Friday, March 02, 2012

Maybe she has one of those faces.

Today SS and I had to run errands. Our usual errand day is about making multiple stops and constantly on the move. Not today, our errand day was going to be about waiting. I was concerned that SS would not take the change in routine well. After making sure SS had breakfast in hand I stopped to get 44 ounces of ice cold caffeine. The past week has taken a toll on us and I was functioning on auto pilot. When it was our turn to pay, the clerk pointed at SS and said "OMG she's the SCUBA diving baby!" Huh? The clerk reminded me that P and I had SS in a wetsuit when she was really little and that she thought it was the coolest thing she had seen. True, she reminded me the next two times she saw me. She then commented on how much SS has grown. Uh yeah, that encounter happened two years ago when we took SS kayaking for the first time. The kicker is that she still fits in that wetsuit. But we are rewarding her with a real one this summer. Guess SS has one of those faces, plus we also live in a "very conservative" area.

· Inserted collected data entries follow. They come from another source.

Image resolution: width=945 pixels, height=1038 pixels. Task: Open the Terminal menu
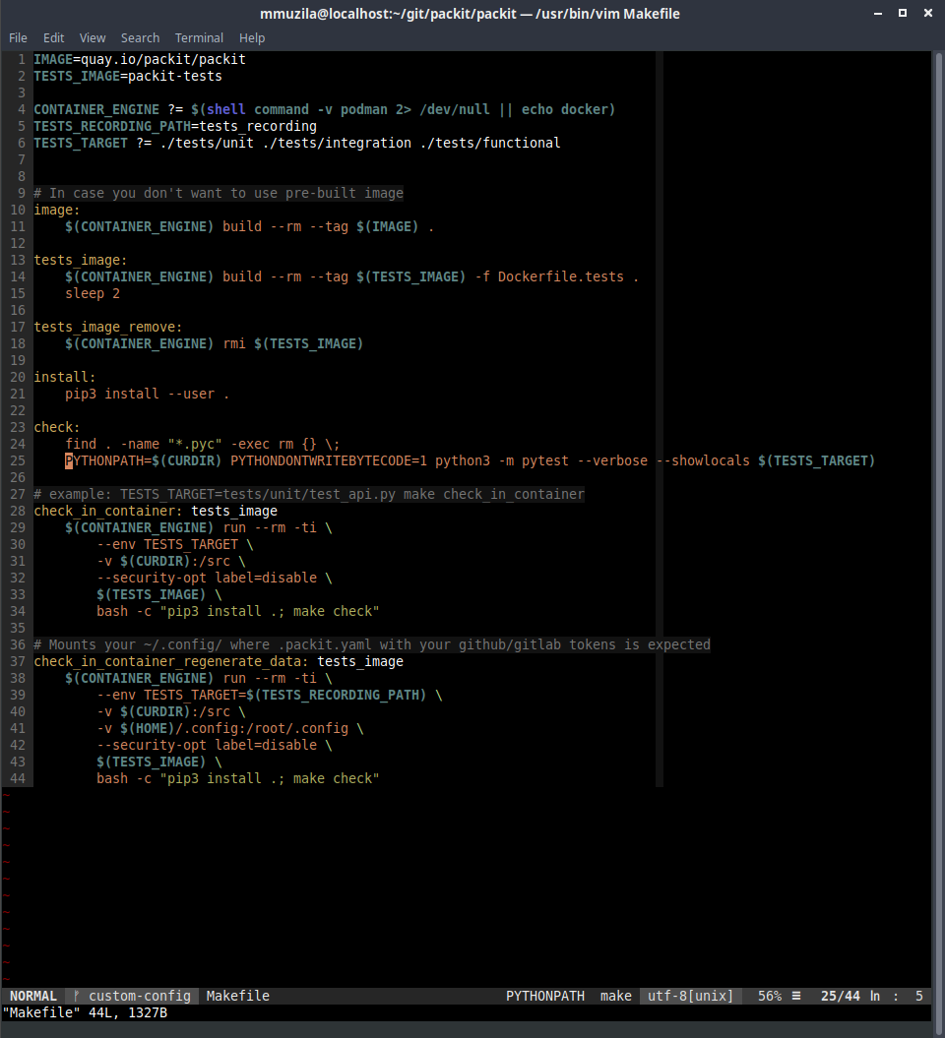(199, 37)
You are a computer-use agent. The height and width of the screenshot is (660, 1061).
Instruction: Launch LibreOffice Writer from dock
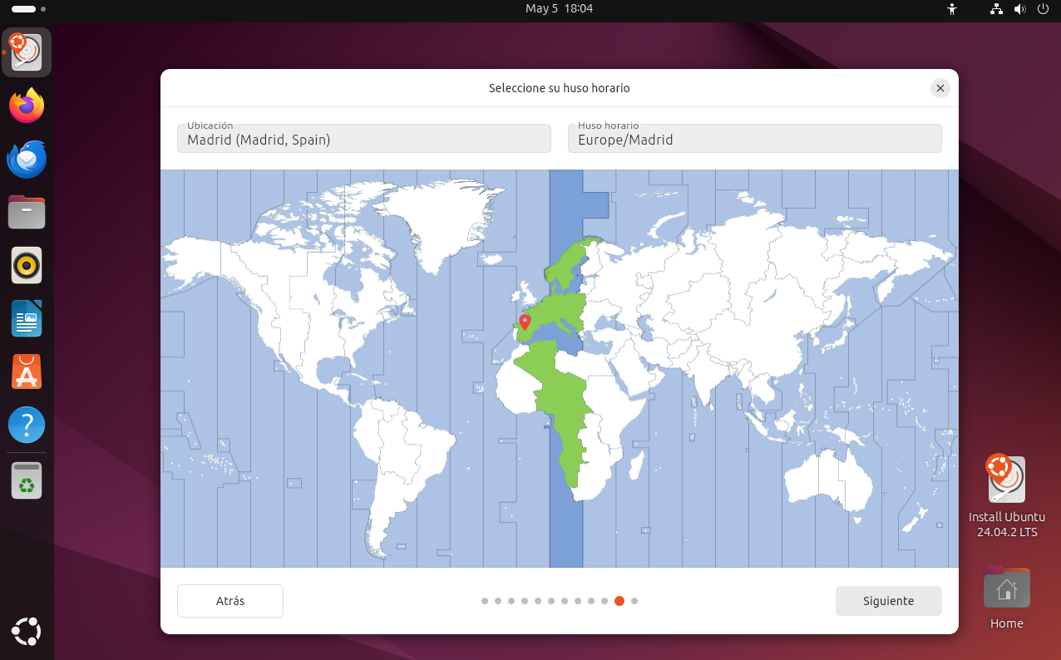27,319
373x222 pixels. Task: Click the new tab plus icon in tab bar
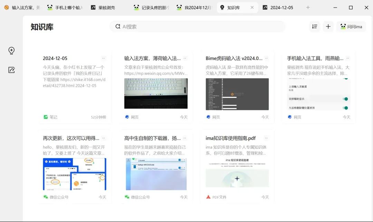(x=307, y=7)
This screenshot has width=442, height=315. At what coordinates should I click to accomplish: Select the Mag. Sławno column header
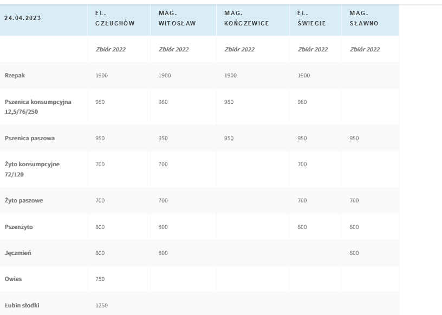(x=364, y=18)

SS was her spectacular self, aided by a gigantic drink and junk food,and stickers. Waiting around for two hours is no fun, even if you get to walk aimlessly around. Who knew all that time in doctor's offices and hospitals because of me would actually pay off.

Days like today remind us how comfortable we are with our trade offs. SS is incredibly high maintenance, we are thankful that we could focus on her when she came home. Otherwise it would have been brutal for SS, and the other child(ren). She demands attention, and can be quite
ornery when we do not kowtow to her whims. SS invades our bed, then has the gall to become belligerent when we deposit her in her own. I'm sure if I wasn't so tired I could go on. On the other hand, at the tender age of 16 months her world was turned upside down, and she managed better than her peers. SS did not fuss once during the exhausting journey home. Not a peep people. She made up for it when we introduced her to the barbaric act of being safely strapped on a carseat. Can't blame her. We have never had to make a hasty exit because she is being disruptive, whether it is at a church, library or a restaurant. We have received compliments one every flight she has been. Many times people were not aware that a child was between us until we started removing her safety device. And now it turns out she can do the waiting game, without having everyone around her wishing she shuts up or gets badly hurt and has to leave. We'll gladly keep what we have, for as long as it lasts. SS could you please make it last until you move out? Also, how about no dating/kissing/anything further until you are 45? That will certainly make you stand out among your peers.

SCUBA Baby (April 18, 2009). She was so small and had short baby hair. Also, it was almost three years ago, that lady has a good memory.

SS had her first taste on an Orange Julius a few weeks after arriving home. Back then she was still using a bottle, now she can suck about three quarters of the large size.

Yummy pretzel with crappy cheese product sauce while watching D0ra.

SS had leftover stickers from her trips last year. I will no longer gripe about the price.

SS also entertained herself longer than it's considered healthy holding and whispering sweet things to her birthday invitation. I am hoping that is enough of a hint that there will be no pink sparkly things at her party.